Um sexto conselheiro acredita que as cadeiras vazias farão diferença na hora da votação. Para ele, apesar de o chefe da Lava Jato no Paraná ser uma “figura polêmica”, representantes do MP têm o conhecimento de como funcionam os trabalhos nas instituições das quais fazem parte e perante o Judiciário. Isso, na avaliação deste conselheiro, aumentaria as chances do procurador no colegiado.

Já um interlocutor de Dallagnol que falou à CNN em caráter reservado, avalia que a ausência de conselheiros representando o MP impacta na análise do processo do procurador no órgão. Para ele, os dois representantes poderiam votar a favor dele e aumentar as chances de vitória.

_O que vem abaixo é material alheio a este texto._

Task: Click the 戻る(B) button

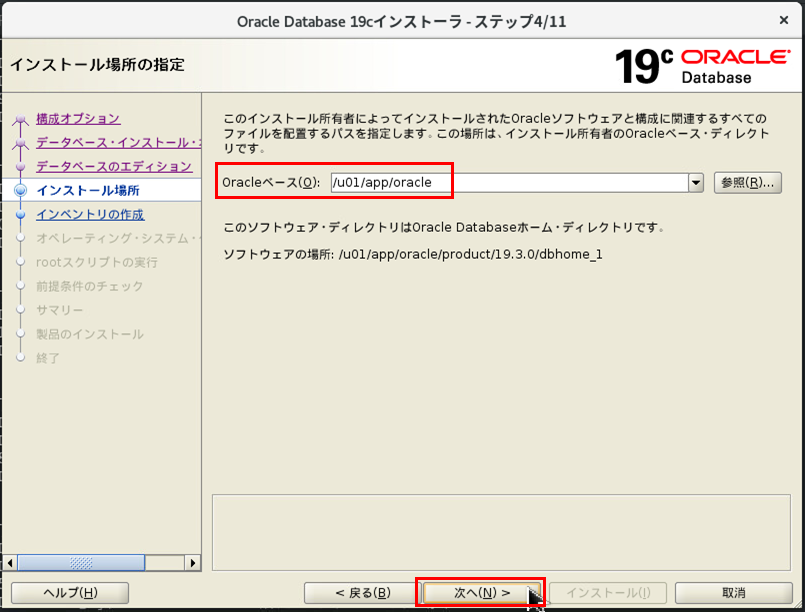Action: 363,592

Outra pessoa próxima a Dallagnol considera que a experiência como membro do MP promove uma espécie de empatia com as dificuldades de conduzir uma operação do porte da Lava Jato, o que se traduziria em votos favoráveis ao chefe da operação.

A ausência de três conselheiros levanta ainda uma discussão com relação a quantos votos formam maioria no colegiado. Uma ala considera que é preciso basear-se nas 14 cadeiras originais. Neste caso, oito votos formariam maioria absoluta.

Outra ala entende que deve-se levar em conta apenas as cadeiras ocupadas, que atualmente são onze. Assim, a maioria seria de seis votos. O entorno de Dallagnol discorda desse entendimento.

Nos corredores do conselho, alguns integrantes falam em já haver maioria — de oito votos — para afastar o procurador da chefia da Lava Jato no Paraná. Interlocutores de Dallagnol contabilizam, reservadamente, ao menos seis votos pelo afastamento do coordenador da operação.

Antes mesmo da sessão, a defesa já estuda recorrer caso o procurador seja afastado após uma eventual derrota por maioria de seis votos.

Fala-se ainda na possibilidade de um pedido de vista de algum conselheiro, ou seja, mais tempo para analisar o caso, o que adiaria o julgamento do processo contra Dallagnol. A defesa do procurador ainda mantém esperança em uma decisão do ministro Celso de Mello, relator do pedido de suspensão do julgamento, no STF, antes da sessão de terça.

Em nota divulgada na quinta-feira (13), 25 procuradores que integram ou já fizeram parte da Lava Jato no Paraná saíram em defesa de Dallagnol, que, segundo eles, tem “atuação correta, dedicada e corajosa”.

Os investigadores acreditam que o que está em discussão na votação não são as atitudes de Dallagnol, mas “o futuro da Lava Jato, da causa anticorrupção e das garantias constitucionais da independência funcional e da inamovibilidade de membros do Ministério Público”.

“Caso o CNMP decida, com base nas representações em julgamento no dia 18 de agosto, pela remoção de ofício de Deltan Dallagnol, serão abalados o direito constitucional à livre manifestação e expressão, bem como as garantias da independência funcional e da inamovibilidade, que, diga-se, existem para a defesa da sociedade”, avaliam os colegas do chefe da Lava Jato no Paraná.

Também na quinta, um grupo de 13 senadores, conhecido como Muda Senado, pediu que o conselheiro Fernando Bandeira de Mello Filho, relator do pedido de afastamento de Dallagnol no CNMP, fosse declarado suspeito.

Bandeira, um dos mais críticos ao modo com que investigadores da Lava Jato conduzem as apurações, é secretário-geral da Mesa do Senado e foi chefe de gabinete de Renan Calheiros na presidência do Senado. O senador é alvo da operação e um dos que mais questiona os métodos dos procuradores.

Em novembro do ano passado, o procurador foi punido pelo CNMP com advertência por ofender ministros do STF. A sanção é a menor que pode ser aplicada a integrantes do MP e costuma ser adotada em caso de negligência no exercício das funções.

Apesar de uma punição leve, ela representa uma mancha no currículo, uma vez que o histórico disciplinar é levado em consideração pelo Conselho Superior do Ministério Público Federal em uma eventual promoção por merecimento, por exemplo.

Naquela ocasião, Dallagnol foi pessoalmente a Brasília e fez sua defesa aos conselheiros em meio a ataques de condenados da Lava Jato, políticos e integrantes do Judiciário após a publicação de reportagens da Vaza Jato, quando autoridades — Dallagnol entre elas — tiveram seus celulares invadidos e mensagens roubadas por hackers.